_What the task requires:_
Answer these questions about the nvmem patch series message:
1. Checking which function's return value introduced the bug where wp_gpio was not put?
2. How does the docbook documentation list wp_gpio?
3. What run-time testing did the patches receive?

[Supplied passage start]

On 03/01/2023 16:58, Russell King (Oracle) wrote:
> Hi,
> 
> This series fixes a whole host of nvmem registration/error cleanup
> issues that have been identified by both Hector and myself. It is a
> substantial rework of my original patch fixing the first problem.
> 
> The first most obvious problem is the race between nvmem registration
> and use, which leads to sporadic failures of drivers to probe at boot
> time.
> 
> While fixing this, it has been noticed that a recent fix to check the
> return value of dev_set_name() introduced a new bug where wp_gpio was
> not being put in that newly introduced error path.
> 
> Then there's a fix for a previous fix which itself purports to fix
> another bug, but results in the allocated ID being leaked. Fix for a
> fix for a fix is not good!
> 
> Then there's an error in the docbook documentation for wp_gpio (it's
> listed as wp-gpio instead) but as nothing seems to set wp_gpio, we
> might as well get rid of it - which also solves the issue that we
> call gpiod_put() on this whether we own it or not.
> 
> Lastly, there's a fix for yet another spurious white-space in this
> code, one of what seems to be a long history of past white-space
> fixes.
> 
> These patches have been individually build-tested in the order of
> posting, but not run-time tested except for the entire series.

[Supplied passage end]
[Extracted information start]

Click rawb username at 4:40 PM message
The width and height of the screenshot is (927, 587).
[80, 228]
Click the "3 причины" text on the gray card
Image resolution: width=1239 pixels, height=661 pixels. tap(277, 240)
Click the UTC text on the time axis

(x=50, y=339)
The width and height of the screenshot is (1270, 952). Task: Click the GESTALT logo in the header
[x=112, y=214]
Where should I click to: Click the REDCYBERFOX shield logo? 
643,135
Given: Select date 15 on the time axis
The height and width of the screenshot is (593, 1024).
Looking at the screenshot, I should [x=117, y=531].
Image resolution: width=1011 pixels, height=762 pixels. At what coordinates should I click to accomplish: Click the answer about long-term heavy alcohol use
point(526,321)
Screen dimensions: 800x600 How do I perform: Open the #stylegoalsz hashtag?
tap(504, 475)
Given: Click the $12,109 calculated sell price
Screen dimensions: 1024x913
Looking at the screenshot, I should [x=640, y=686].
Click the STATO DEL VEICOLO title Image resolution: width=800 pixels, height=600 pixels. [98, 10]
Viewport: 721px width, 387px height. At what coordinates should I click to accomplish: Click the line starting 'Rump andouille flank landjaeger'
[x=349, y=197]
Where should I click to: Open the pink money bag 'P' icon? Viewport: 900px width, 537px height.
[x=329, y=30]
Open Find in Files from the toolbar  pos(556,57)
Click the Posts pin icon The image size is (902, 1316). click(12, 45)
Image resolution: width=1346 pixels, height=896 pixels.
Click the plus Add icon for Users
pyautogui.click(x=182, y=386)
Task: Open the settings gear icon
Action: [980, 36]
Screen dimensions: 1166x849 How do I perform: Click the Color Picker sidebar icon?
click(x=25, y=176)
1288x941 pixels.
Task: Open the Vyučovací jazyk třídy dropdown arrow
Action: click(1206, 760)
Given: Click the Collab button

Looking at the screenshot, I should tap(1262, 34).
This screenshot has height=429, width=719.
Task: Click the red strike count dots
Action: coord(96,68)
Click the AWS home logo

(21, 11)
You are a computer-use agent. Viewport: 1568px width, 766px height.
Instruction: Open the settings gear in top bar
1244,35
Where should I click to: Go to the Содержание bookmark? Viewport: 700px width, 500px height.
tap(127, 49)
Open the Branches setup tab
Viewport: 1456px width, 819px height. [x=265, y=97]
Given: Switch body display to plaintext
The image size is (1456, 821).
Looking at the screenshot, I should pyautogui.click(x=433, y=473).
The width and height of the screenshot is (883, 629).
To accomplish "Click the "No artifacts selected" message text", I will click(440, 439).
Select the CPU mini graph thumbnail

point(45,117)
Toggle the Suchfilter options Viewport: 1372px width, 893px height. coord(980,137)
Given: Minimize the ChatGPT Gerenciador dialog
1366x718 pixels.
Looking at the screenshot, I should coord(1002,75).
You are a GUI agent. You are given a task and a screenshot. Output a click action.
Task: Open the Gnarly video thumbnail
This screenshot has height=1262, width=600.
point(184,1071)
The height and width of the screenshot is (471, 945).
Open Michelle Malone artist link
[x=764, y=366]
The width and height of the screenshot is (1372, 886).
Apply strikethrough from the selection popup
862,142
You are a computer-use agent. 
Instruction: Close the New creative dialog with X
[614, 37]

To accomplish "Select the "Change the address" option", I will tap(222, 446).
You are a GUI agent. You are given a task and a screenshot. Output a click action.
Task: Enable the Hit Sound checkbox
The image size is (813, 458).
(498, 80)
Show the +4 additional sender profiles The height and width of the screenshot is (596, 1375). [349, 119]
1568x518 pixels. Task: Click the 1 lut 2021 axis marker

[Extracted information end]

_Reply to the task:_
1. dev_set_name()
2. As wp-gpio
3. Only the entire series was run-time tested. The individual patches were only build-tested.